::: Data for this exercise :::

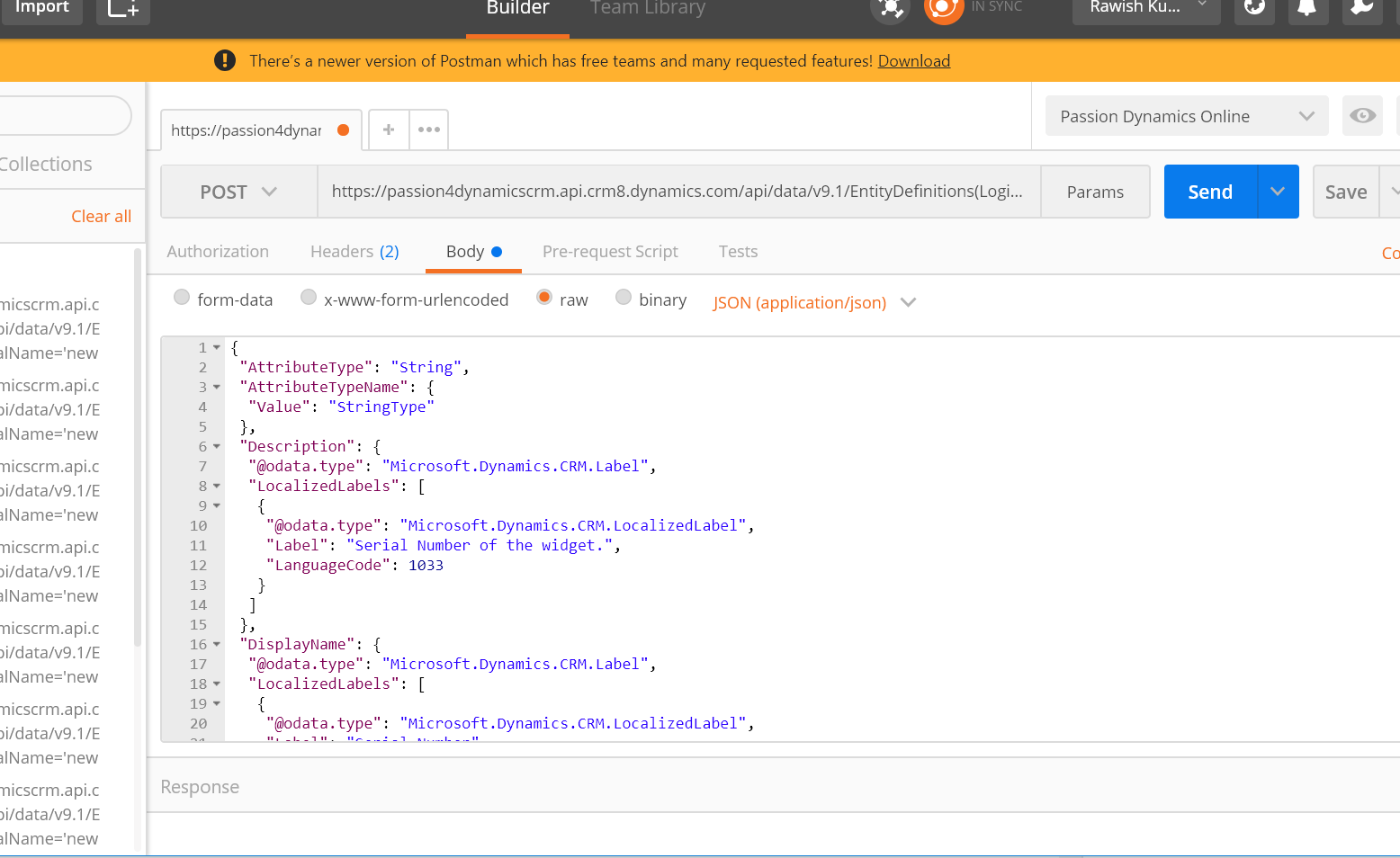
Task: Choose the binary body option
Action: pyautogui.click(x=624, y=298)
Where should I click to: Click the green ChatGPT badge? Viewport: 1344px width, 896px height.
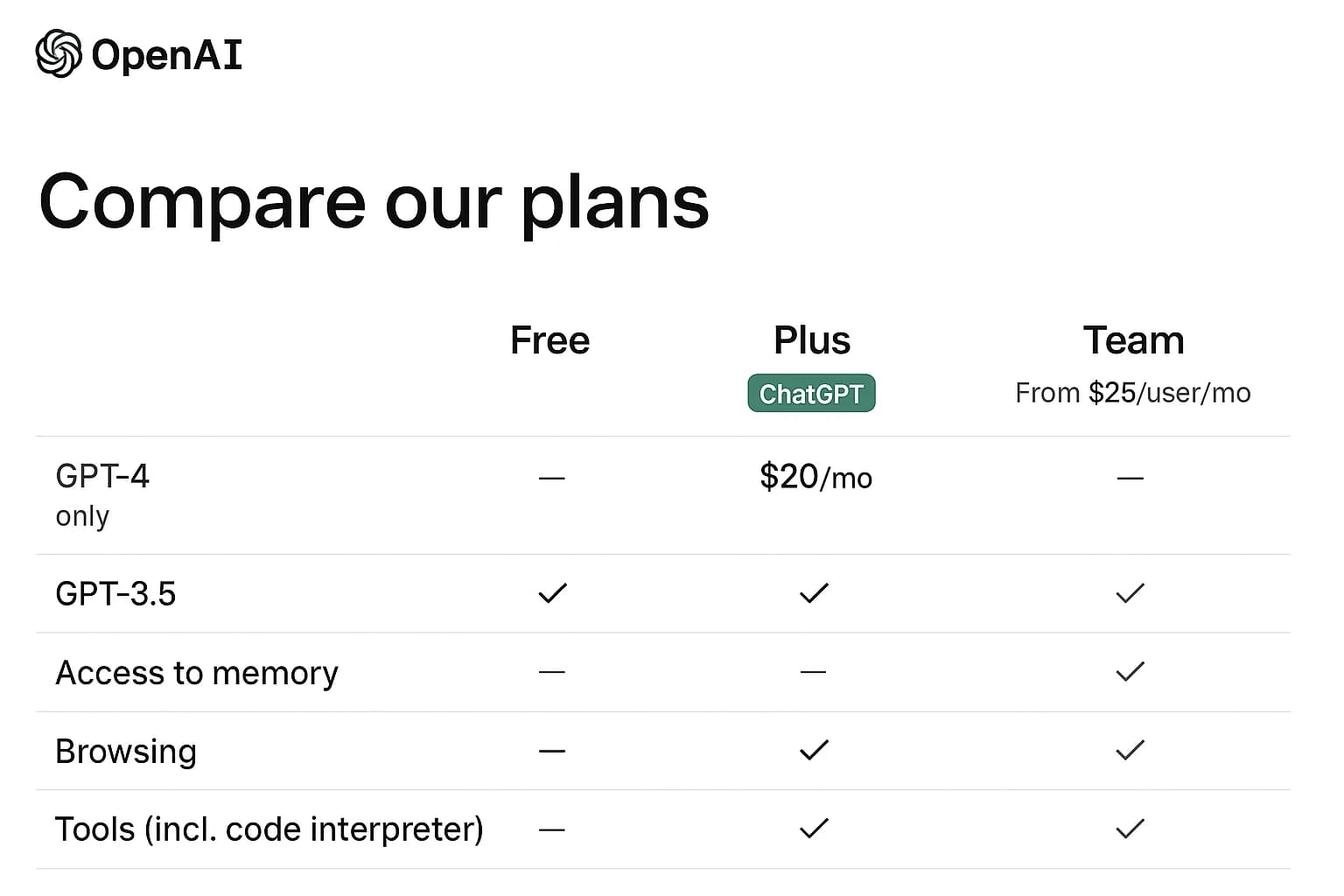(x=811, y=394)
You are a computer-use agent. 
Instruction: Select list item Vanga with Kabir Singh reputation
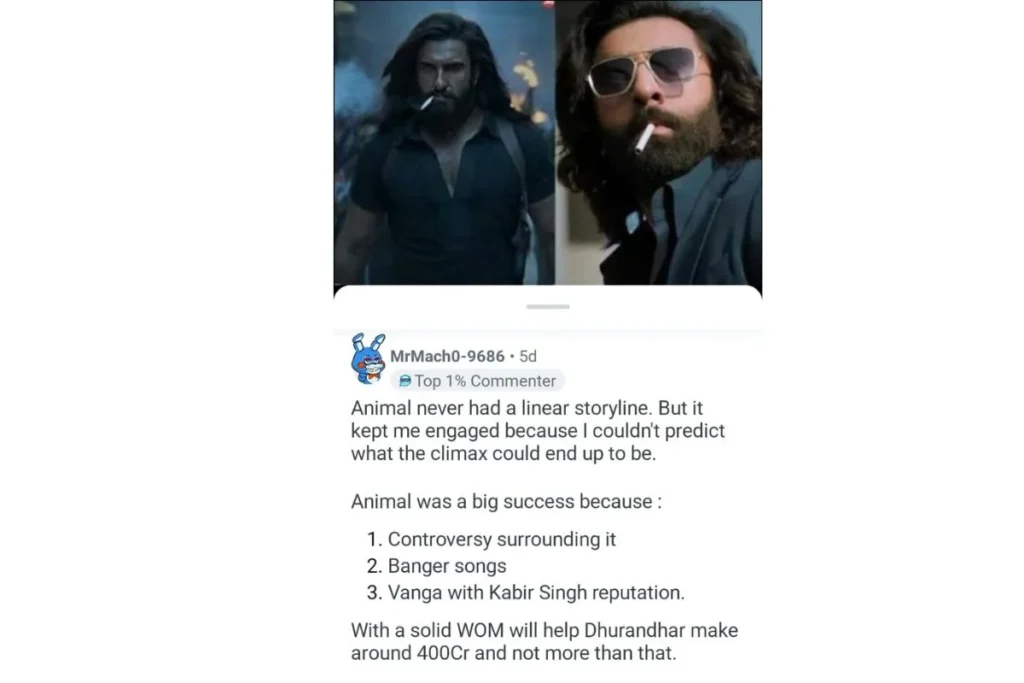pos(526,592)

:::

**What you will do:**
Your copy must consist solely of the lines from the one containing "You are a computer-use agent." through the final line of the material above, transcribed exactly, with the pictures left out.

**Response to the task:**
You are a computer-use agent. 
Instruction: Select list item Vanga with Kabir Singh reputation
pos(526,592)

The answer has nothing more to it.